AUFGABEN ->
1. Wann wurden laut dem Textausschnitt in Brilon Kontrolluhren installiert?
2. Schreiben Sie den Textausschnitt von „Und von solchen“ bis „Runden gedreht hatten.“ wörtlich ab.

TEXTAUSSCHNITT ->
§ §

Und von solchen Einblicken gibt es jede Menge. Ein Online-Beitrag widmet sich quasi dem Ordnungsamt von damals. Im Dezember 1911 – also vor 110 Jahren – wurden in Brilon Kontrolluhren installiert. Mit Parkscheinautomaten hatte das nichts zu tun. Vielmehr mussten die Nachtwächter vor allem in den Außenbezirken diese Uhren „umschließen“, um damit zu dokumentieren, dass sie vorschriftsmäßig ihre Runden gedreht hatten.

§ §

AUFGEFÜHRTE EINTRÄGE ->
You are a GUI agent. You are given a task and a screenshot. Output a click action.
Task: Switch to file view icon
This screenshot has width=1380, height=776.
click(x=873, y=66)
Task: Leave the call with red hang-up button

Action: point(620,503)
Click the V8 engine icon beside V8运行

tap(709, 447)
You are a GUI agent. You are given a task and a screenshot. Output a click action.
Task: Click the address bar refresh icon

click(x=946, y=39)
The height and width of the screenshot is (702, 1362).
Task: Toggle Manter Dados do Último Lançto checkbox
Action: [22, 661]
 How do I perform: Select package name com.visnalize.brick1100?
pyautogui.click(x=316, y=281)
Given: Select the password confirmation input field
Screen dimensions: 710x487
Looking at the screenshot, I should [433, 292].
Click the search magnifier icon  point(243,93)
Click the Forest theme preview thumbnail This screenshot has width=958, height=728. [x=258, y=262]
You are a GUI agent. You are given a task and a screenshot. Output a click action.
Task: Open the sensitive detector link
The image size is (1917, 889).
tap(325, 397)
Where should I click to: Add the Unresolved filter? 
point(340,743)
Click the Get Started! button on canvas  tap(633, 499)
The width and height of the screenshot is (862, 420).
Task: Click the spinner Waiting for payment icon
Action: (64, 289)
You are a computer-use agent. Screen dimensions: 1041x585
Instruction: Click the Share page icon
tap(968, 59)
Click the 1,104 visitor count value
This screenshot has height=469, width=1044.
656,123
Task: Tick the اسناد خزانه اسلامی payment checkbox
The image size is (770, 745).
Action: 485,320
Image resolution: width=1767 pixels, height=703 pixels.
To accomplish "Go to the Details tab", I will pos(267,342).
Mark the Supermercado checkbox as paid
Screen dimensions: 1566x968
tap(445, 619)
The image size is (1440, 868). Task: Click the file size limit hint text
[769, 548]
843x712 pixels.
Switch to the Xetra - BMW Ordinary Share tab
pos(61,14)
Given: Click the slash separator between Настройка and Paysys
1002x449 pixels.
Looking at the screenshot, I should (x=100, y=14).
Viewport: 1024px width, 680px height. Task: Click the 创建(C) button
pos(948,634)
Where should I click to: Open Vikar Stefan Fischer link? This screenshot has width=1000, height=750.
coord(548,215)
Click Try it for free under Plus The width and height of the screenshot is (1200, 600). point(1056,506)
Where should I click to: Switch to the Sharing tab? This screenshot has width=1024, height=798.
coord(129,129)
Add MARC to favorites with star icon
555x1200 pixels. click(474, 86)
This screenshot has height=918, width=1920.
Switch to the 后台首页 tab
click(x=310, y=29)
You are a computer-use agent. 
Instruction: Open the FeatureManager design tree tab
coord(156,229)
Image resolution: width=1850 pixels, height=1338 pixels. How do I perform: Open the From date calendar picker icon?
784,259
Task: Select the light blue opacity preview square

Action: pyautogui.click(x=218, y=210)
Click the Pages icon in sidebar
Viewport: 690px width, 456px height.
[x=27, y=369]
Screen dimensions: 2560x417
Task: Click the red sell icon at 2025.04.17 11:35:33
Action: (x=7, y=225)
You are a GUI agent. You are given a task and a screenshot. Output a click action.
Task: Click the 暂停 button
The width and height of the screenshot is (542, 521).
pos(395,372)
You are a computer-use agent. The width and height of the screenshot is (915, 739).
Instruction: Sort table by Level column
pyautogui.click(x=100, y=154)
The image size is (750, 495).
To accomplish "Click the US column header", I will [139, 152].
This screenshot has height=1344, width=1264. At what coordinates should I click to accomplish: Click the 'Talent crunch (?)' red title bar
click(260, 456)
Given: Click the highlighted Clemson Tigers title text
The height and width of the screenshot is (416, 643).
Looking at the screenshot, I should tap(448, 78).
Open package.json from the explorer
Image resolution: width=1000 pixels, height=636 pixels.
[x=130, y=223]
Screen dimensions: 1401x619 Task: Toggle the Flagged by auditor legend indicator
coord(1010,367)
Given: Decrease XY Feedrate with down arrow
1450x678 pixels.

§ §

LÖSUNGEN ->
1. Im Dezember 1911.

2.
Und von solchen Einblicken gibt es jede Menge. Ein Online-Beitrag widmet sich quasi dem Ordnungsamt von damals. Im Dezember 1911 – also vor 110 Jahren – wurden in Brilon Kontrolluhren installiert. Mit Parkscheinautomaten hatte das nichts zu tun. Vielmehr mussten die Nachtwächter vor allem in den Außenbezirken diese Uhren „umschließen“, um damit zu dokumentieren, dass sie vorschriftsmäßig ihre Runden gedreht hatten.